The resolution that allowed the United States to overthrow Hitler, on the 11th of December, 1941, at 8:00 in the morning, two of Hitler’s diplomats walked up to the State Department, your office, Secretary Rice, and 90 minutes later, they were handing a declaration of war to the chief of the department’s European division.  The Japanese had bombed Pearl Harbor four days earlier, and the Germans simply piled on. 

Your predecessors, Dr. Rice, did not spend a year making up phony evidence, and mistaking German balloon inflating trucks for mobile germ warfare labs.  They didn’t pretend the world was ending, because a tin pot tyrant could not hand over the chemical weapons it turned out he had destroyed a decade earlier. 

The Germans walked up to the front door of our State Department and said, we’re at war.  It was in all the papers.  And when that war ended, more than three horrible years later, our troops and the Russian troops were in Berlin, and we stayed, as an occupying force, well into the 1950’s, as an occupying force, madam secretary. 

If you want to compare what we did to Hitler, and in Germany, to what we did to Saddam, and in Iraq, I’m afraid you’re going to have to buy the whole analogy.  We were an occupying force in Germany, Dr. Rice.  And by your logic, we are now an occupying force in Iraq.  And if that’s the way you see it, you damn well better come out and tell the American people so.  Save your breath telling it to the Iraqis, most of them already buy that part of the comparison. 

“It would be like saying that after Adolf Hitler was overthrown, we needed to change, then, the resolution that allowed the United States to do that, so that we could deal with creating a stable environment in Europe after he was overthrown.”  We already have a subjectively false comparison between Hitler and Saddam.  We already have a historically false comparison between Germany and Iraq.  We already have blissful ignorance by our secretary of state about how this country got into the war against Hitler.  But then there’s this part about changing the resolution about Iraq, that it would be as ridiculous, in this secretary’s eyes, as saying that after Hitler was defeated, we needed to go back to Congress to deal with creating a stable environment in Europe after he was overthrown. 

Oh, good grief, Secretary Rice, that’s exactly what we did do.  We went back to Congress to deal with creating a stable environment in Europe after Hitler was overthrown.  It was called the Marshall Plan, Marshall, General George Marshall, secretary of state, the job you have now.  Come on!

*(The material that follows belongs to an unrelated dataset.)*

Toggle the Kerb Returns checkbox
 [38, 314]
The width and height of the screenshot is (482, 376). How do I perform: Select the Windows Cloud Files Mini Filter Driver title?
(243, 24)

Twelve billion four hundred thousand dollars to stabilize all of Europe economically, to keep the next enemies of freedom, the Russians, out and democracy in.  How do you suppose that happened?  The president of the United States went back to Congress and asked it for a new authorization and for the money.  And do you have any idea, madam secretary, who opposed him when he did that?  The Republicans. 

We have spent enough money in Europe, said Senator Taft of Ohio.  We spent enough of our resources, said former President Hoover.  It’s time to pull out of there.  As they stand up, we’ll stand down.  This administration has long thought otherwise, but you cannot cherry pick life, whether life in 2007, or life in the history page marked 1945.  You can’t keep the facts that fit your prejudices and throw out the ones that destroy your theories. 

If you’re going to try to do that, if you still want to fool some people into thinking that Saddam was Hitler, and once we gave F.D.R. that blank check in Germany, he was no longer subject to the laws of Congress or gravity or physics, at least stop humiliating us.  Get your facts straight.  Use the Google. 

You’ve been on Fox News Sunday, Secretary Rice.  That network now has got another show premiering tomorrow night.  You could go on that one too.  It might be a better fit.  It’s called “Are You Smarter Than a Fifth Grader?”

That’s COUNTDOWN. I’m Keith Olbermann, good night and good luck.

THIS IS A RUSH TRANSCRIPT. THIS COPY MAY NOT BE IN ITS FINAL FORM AND MAY BE UPDATED.